Task item: Restate all entries exactly. Skip the images.

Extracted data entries
= Beginning of Section =

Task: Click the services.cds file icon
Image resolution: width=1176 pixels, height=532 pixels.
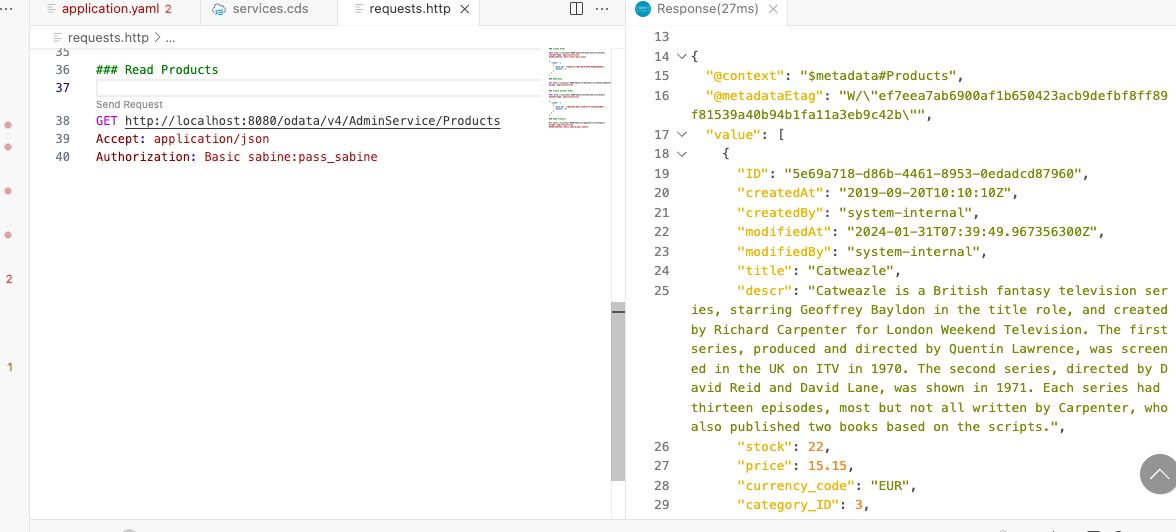Action: click(218, 9)
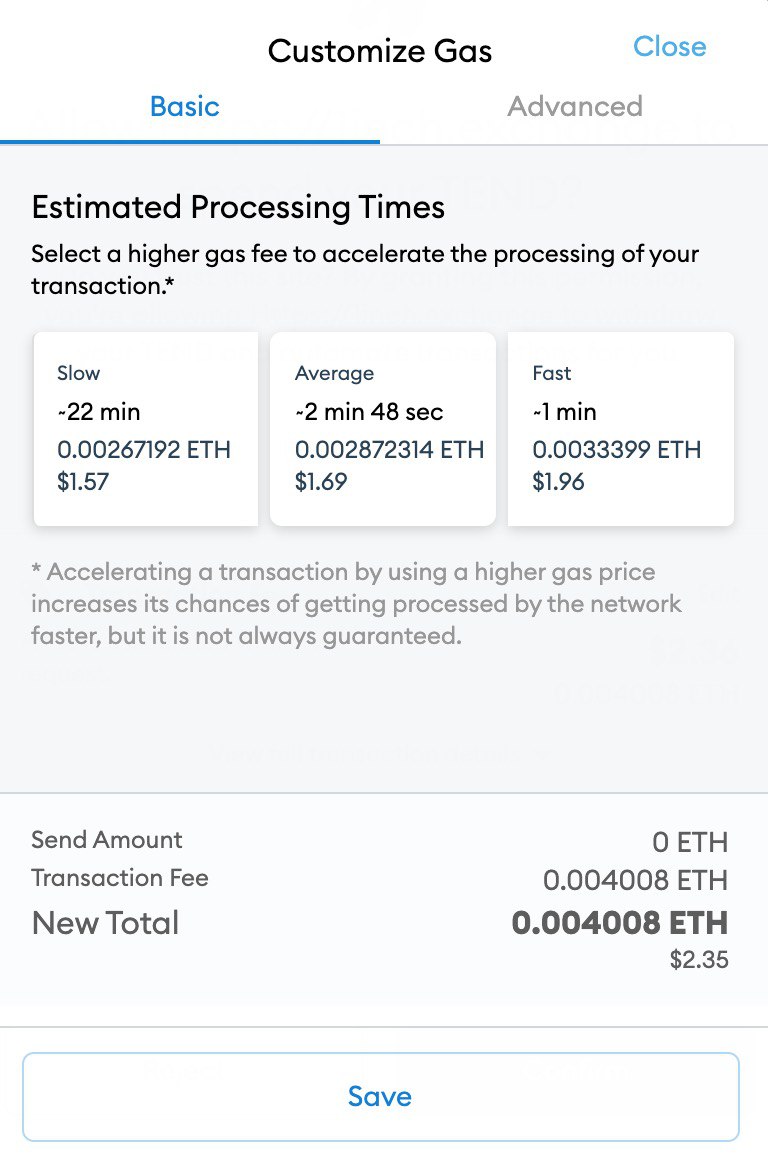The height and width of the screenshot is (1158, 768).
Task: Click the Customize Gas title
Action: [380, 51]
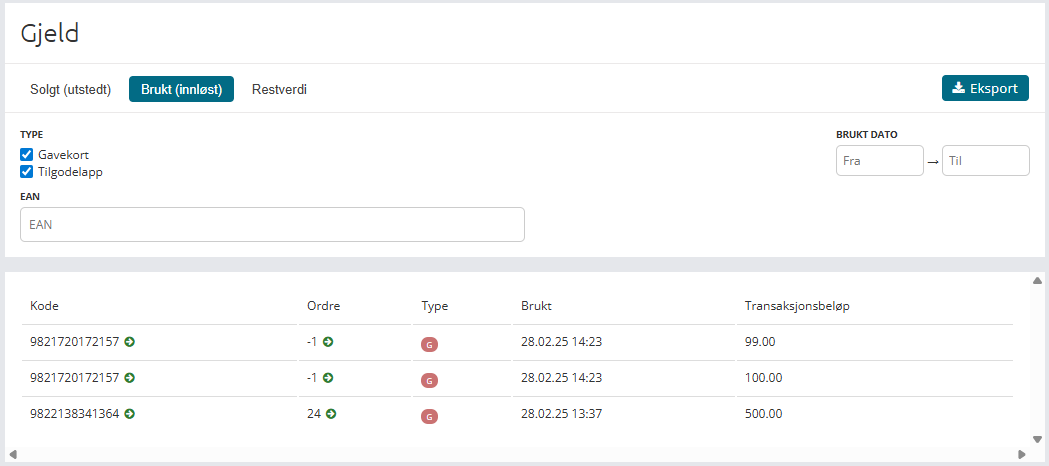1049x466 pixels.
Task: Uncheck the Gavekort checkbox
Action: tap(27, 155)
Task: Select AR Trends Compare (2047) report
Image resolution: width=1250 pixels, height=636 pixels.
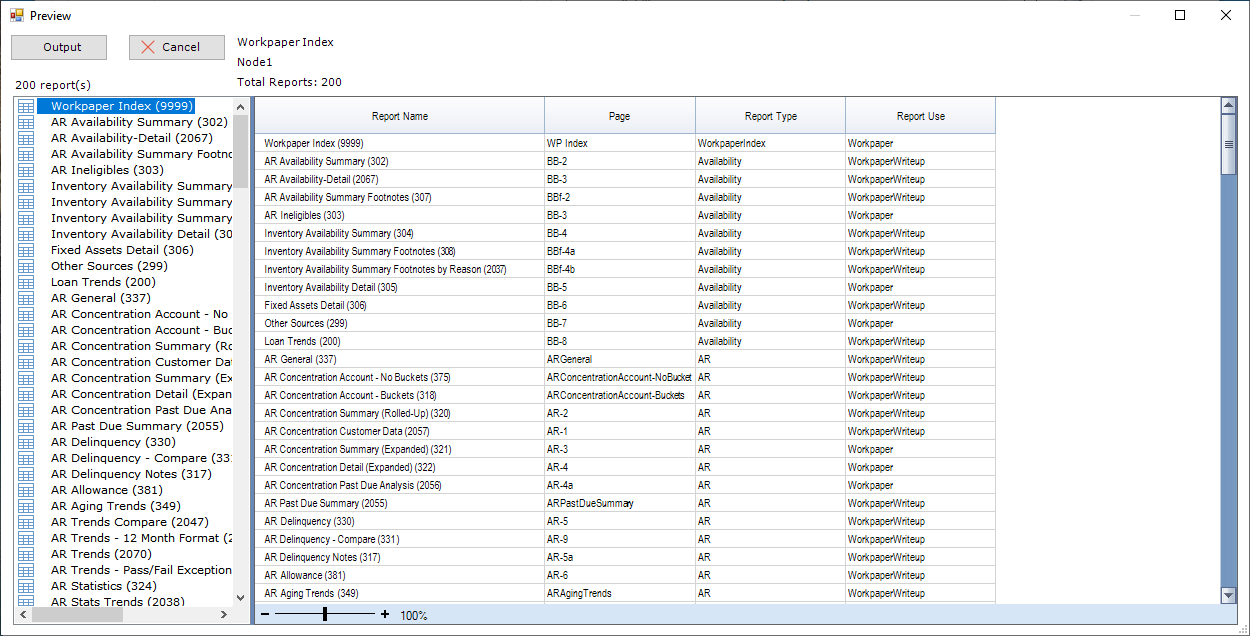Action: (x=129, y=522)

= End of Section =

Exercise output:
Task: Click the services.cds file icon
Image resolution: width=1176 pixels, height=532 pixels.
Action: click(218, 9)
The height and width of the screenshot is (1158, 768).
Task: Click the Customize Gas title
Action: [380, 51]
1049x466 pixels.
Task: Uncheck the Gavekort checkbox
Action: tap(27, 155)
Task: Select AR Trends Compare (2047) report
Image resolution: width=1250 pixels, height=636 pixels.
Action: (x=129, y=522)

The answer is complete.